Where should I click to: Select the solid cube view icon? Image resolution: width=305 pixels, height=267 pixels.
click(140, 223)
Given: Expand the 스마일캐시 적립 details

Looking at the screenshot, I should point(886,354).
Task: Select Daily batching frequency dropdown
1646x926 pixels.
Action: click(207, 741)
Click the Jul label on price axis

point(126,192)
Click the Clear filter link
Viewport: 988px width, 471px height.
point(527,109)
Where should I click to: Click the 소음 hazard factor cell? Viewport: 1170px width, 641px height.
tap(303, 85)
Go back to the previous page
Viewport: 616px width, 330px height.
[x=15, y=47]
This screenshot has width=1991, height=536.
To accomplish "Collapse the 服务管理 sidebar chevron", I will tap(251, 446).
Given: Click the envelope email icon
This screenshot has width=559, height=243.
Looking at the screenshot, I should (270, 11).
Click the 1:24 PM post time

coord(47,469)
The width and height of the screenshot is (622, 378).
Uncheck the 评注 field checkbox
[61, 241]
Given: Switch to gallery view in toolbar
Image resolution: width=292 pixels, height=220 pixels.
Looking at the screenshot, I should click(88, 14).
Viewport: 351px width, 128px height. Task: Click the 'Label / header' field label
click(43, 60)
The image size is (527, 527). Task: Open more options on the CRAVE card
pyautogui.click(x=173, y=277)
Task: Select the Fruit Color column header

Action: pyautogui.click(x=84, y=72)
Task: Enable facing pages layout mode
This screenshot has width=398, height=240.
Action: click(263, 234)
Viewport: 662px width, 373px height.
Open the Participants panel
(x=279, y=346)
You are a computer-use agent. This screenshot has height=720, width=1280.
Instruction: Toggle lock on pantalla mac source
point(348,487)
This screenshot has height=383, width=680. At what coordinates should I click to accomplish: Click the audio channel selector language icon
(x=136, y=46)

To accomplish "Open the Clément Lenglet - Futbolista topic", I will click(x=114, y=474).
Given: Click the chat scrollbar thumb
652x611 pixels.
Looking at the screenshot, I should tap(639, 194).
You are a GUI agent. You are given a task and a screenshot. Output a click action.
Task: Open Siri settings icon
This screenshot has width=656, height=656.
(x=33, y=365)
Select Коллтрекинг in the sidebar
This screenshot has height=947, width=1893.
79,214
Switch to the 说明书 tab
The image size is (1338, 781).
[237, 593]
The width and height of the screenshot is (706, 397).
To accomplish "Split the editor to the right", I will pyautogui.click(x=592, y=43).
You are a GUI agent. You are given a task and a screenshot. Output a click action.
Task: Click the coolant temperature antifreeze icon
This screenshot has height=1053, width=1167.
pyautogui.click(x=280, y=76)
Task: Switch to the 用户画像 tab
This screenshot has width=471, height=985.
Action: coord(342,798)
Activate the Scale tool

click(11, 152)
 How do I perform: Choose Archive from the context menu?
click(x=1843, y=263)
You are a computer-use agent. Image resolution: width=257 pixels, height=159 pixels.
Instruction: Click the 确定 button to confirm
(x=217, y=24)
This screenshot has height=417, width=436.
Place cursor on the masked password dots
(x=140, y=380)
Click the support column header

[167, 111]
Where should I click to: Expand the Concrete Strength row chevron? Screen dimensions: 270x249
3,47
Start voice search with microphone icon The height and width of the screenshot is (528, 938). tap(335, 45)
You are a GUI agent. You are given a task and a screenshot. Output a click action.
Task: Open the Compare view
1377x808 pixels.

━━━━━━━━━━━━━━━━

== Requirement ==
Beginning at the line above with "Image resolution: width=292" and finishing at the line with "You are a computer-use agent. This", return each line exactly and return nothing else.

== Exercise result ==
Image resolution: width=292 pixels, height=220 pixels.
Looking at the screenshot, I should click(88, 14).
Viewport: 351px width, 128px height. Task: Click the 'Label / header' field label
click(43, 60)
The image size is (527, 527). Task: Open more options on the CRAVE card
pyautogui.click(x=173, y=277)
Task: Select the Fruit Color column header

Action: pyautogui.click(x=84, y=72)
Task: Enable facing pages layout mode
This screenshot has width=398, height=240.
Action: click(263, 234)
Viewport: 662px width, 373px height.
Open the Participants panel
(x=279, y=346)
You are a computer-use agent. This screenshot has height=720, width=1280.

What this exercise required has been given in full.